Skydrive

The agreement with the JCAB marks a defined procedural milestone in the SD-05 type certification program, aligning regulator and manufacturer on the scope and methodology of the compliance demonstration process.

SkyDrive Inc. announced on 9 March 2026 that it has reached agreement with the Japan Civil Aviation Bureau (JCAB) on the General Certification Plan for its three-seat electric vertical takeoff and landing aircraft, the SKYDRIVE SD-05. The agreement is a formal procedural step within Japan's type certification framework and establishes the overall structure of activities and regulatory interactions required to demonstrate the SD-05's compliance with applicable airworthiness requirements.

In practical terms, the General Certification Plan defines what needs to be demonstrated, outlines the cooperative processes between the manufacturer and the JCAB, and sets the sequence of technical activities leading to type certification. Reaching agreement on this document means the regulator and applicant share a common understanding of how the overall safety case will be constructed and evaluated — a precondition for efficient progress through the subsequent, more granular phases of the certification program.

Where This Sits in the Six-Step Process

SkyDrive's type certification program with the JCAB is structured across six defined steps. The JCAB accepted SkyDrive's initial certification application in October 2021, and the program has since moved through the establishment of the certification basis. The General Certification Plan agreement represents progress within Steps 3 and 4: agreement on the Means of Compliance and, subsequently, agreement on the specific Certification Plans for each aircraft system.

Step 3 defines the design standards and testing methodologies SkyDrive will use to show compliance. For example, rotor durability may be demonstrated through ground-based rig testing of motor and rotor assemblies. Step 4 then codifies the specific test configurations and acceptance criteria for each of those activities. In addition to the General Certification Plan, SkyDrive has submitted system-specific certification plans covering structure, avionics and flight control systems, electric motors, and noise, all of which are currently under JCAB review.

Once the remaining system-level plans receive agreement, the program is expected to transition into compliance testing — the phase in which design conformity and performance characteristics are formally verified against the agreed standards. SkyDrive characterises this transition as the entry point to the final stage of the aircraft development phase.

Technical Profile of the SD-05

The SKYDRIVE SD-05 is a three-seat eVTOL aircraft designed for urban air mobility operations. It features a patent-pending rotor dome configuration with contra-rotating propeller units, a design choice the company states is aimed at structural compactness and aerodynamic predictability. The aircraft is electrically powered and incorporates automated flight control systems. SkyDrive conducted demonstration flights at Expo 2025 in Osaka in April 2025, and has completed crewed test flights at its development facility in Toyota City, Aichi Prefecture.

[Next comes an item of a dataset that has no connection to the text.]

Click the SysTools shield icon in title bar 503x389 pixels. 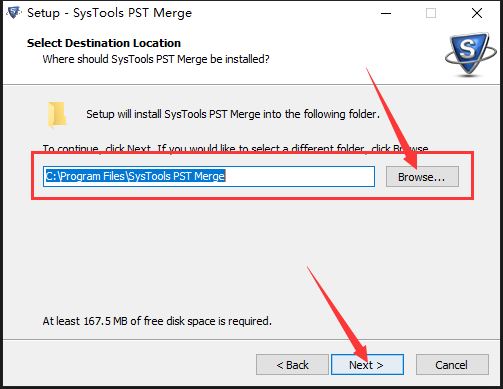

The company has also filed a certification application with the US Federal Aviation Administration, accepted in June 2024, and is pursuing parallel type certification activities under FAA oversight. SkyDrive has indicated it intends to advance JCAB certification first before leveraging that progress toward FAA approval, working in coordination with Japan's Ministry of Land, Infrastructure, Transport and Tourism.

Industry Context

The eVTOL certification landscape remains technically demanding across all jurisdictions. Regulatory frameworks for novel propulsion architectures and highly automated flight systems are still being refined, and achieving agreement on a General Certification Plan of this scope — covering a full aircraft type rather than an experimental or limited category vehicle — is not routinely accomplished. SkyDrive's Chief Technology Officer, Arnaud Coville, noted in the company's announcement that only a limited number of manufacturers globally have reached an equivalent stage in any national type certification process.

For operators, infrastructure developers, and airspace planners assessing the near-term prospects of eVTOL integration into commercial aviation, this milestone offers a degree of regulatory visibility that has been absent from many competing programs. The existence of a JCAB-agreed certification plan does not constitute an approval schedule guarantee, and compliance testing outcomes remain to be seen, but it does indicate that the JCAB and SkyDrive are substantively aligned on the technical basis for evaluation — reducing one significant category of programmatic uncertainty.

Commercial Timeline and Strategic Positioning

SkyDrive has publicly maintained a 2028 target for commercial launch of the SD-05. The company has secured Letters of Intent from prospective operators including a recent agreement with MASC for SD-05 aircraft purchases, and has been expanding its commercial network in the United States, with a stated focus on Florida and the broader southeastern US market. Strategic investors and manufacturing partners include Suzuki Motor Corporation, indicating that production scalability has been considered alongside certification progress.

The 2028 commercial entry date, if achieved, would place the SD-05 among the earlier full type-certificated eVTOL aircraft to enter revenue service under a major national aviation authority's standard certification framework — as distinct from special conditions or limited-category approvals. Whether that schedule holds will depend substantially on the pace of compliance testing outcomes and the resolution of any outstanding questions in the system-specific certification plans now under JCAB review.